** WHAT YOU NEED TO DO **
Retype the listing below from the line with "Given: Click the settings gear sidebar icon" up to and including the line with "coord(198,606)", keeping each line unchanged.

** INFORMATION GIVEN **
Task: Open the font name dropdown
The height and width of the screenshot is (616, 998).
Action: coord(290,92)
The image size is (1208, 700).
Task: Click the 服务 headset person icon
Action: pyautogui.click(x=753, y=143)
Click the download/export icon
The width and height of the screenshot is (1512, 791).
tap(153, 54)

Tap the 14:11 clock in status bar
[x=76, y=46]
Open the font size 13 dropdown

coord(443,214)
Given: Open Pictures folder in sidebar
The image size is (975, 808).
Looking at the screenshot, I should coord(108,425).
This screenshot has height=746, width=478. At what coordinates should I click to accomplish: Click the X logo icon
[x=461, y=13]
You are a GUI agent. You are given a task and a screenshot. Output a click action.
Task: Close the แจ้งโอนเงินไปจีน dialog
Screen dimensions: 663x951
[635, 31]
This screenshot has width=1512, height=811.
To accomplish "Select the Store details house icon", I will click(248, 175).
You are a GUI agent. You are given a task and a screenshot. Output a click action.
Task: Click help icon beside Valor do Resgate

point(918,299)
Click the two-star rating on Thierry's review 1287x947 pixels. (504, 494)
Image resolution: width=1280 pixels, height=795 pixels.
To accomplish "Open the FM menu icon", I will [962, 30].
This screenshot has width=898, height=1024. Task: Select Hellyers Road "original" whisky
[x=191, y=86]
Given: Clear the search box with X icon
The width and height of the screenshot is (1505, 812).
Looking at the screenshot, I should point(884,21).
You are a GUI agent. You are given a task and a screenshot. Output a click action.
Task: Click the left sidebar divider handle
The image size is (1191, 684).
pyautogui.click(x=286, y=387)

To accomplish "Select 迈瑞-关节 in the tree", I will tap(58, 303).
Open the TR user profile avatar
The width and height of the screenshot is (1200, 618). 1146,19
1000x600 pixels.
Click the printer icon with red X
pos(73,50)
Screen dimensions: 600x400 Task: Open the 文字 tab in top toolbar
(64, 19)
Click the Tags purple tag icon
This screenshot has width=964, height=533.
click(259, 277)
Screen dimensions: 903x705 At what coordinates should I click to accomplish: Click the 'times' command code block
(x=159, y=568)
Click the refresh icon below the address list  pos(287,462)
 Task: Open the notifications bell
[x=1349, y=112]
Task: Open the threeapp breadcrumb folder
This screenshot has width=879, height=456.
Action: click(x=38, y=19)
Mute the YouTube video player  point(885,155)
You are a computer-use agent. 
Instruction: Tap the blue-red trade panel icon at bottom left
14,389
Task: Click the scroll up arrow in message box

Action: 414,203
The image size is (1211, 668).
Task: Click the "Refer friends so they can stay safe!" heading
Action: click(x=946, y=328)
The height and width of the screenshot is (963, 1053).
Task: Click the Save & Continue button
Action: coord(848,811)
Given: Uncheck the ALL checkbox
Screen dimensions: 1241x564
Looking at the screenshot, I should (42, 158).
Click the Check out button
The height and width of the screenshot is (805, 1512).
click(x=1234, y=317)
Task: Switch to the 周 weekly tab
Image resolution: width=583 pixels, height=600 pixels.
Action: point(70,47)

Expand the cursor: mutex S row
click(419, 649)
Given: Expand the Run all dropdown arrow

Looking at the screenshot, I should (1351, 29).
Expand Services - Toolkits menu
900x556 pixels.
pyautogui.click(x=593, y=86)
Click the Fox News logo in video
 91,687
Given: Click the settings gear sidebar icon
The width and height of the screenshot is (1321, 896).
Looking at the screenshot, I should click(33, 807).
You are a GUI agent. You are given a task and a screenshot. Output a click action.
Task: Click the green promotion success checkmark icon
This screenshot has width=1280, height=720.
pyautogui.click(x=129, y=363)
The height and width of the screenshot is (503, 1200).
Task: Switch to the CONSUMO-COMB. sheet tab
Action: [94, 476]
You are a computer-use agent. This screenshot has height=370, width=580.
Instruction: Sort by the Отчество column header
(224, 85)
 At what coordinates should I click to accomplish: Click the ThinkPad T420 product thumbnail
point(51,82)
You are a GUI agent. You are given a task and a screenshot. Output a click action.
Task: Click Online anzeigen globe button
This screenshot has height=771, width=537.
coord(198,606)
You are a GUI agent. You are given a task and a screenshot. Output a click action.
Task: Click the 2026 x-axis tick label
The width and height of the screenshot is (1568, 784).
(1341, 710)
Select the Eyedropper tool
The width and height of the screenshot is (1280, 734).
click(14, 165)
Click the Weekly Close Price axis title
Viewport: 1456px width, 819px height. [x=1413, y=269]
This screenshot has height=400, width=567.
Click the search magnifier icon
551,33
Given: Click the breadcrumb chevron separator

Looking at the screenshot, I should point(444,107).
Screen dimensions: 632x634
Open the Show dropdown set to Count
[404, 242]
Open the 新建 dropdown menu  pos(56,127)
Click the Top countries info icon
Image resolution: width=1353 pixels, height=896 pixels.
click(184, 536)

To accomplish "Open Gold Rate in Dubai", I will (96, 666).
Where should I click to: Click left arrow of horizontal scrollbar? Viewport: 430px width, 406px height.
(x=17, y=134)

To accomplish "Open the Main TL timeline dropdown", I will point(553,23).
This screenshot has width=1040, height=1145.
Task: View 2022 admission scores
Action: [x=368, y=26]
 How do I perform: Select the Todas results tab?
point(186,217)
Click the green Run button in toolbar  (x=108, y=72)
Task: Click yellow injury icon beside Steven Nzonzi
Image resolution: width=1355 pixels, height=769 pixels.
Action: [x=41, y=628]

** SOLUTION TO THIS TASK **
Given: Click the settings gear sidebar icon
The width and height of the screenshot is (1321, 896).
Looking at the screenshot, I should click(33, 807).
You are a GUI agent. You are given a task and a screenshot. Output a click action.
Task: Click the green promotion success checkmark icon
This screenshot has width=1280, height=720.
pyautogui.click(x=129, y=363)
The height and width of the screenshot is (503, 1200).
Task: Switch to the CONSUMO-COMB. sheet tab
Action: [94, 476]
You are a computer-use agent. This screenshot has height=370, width=580.
Instruction: Sort by the Отчество column header
(224, 85)
 At what coordinates should I click to accomplish: Click the ThinkPad T420 product thumbnail
point(51,82)
You are a GUI agent. You are given a task and a screenshot. Output a click action.
Task: Click Online anzeigen globe button
This screenshot has height=771, width=537.
coord(198,606)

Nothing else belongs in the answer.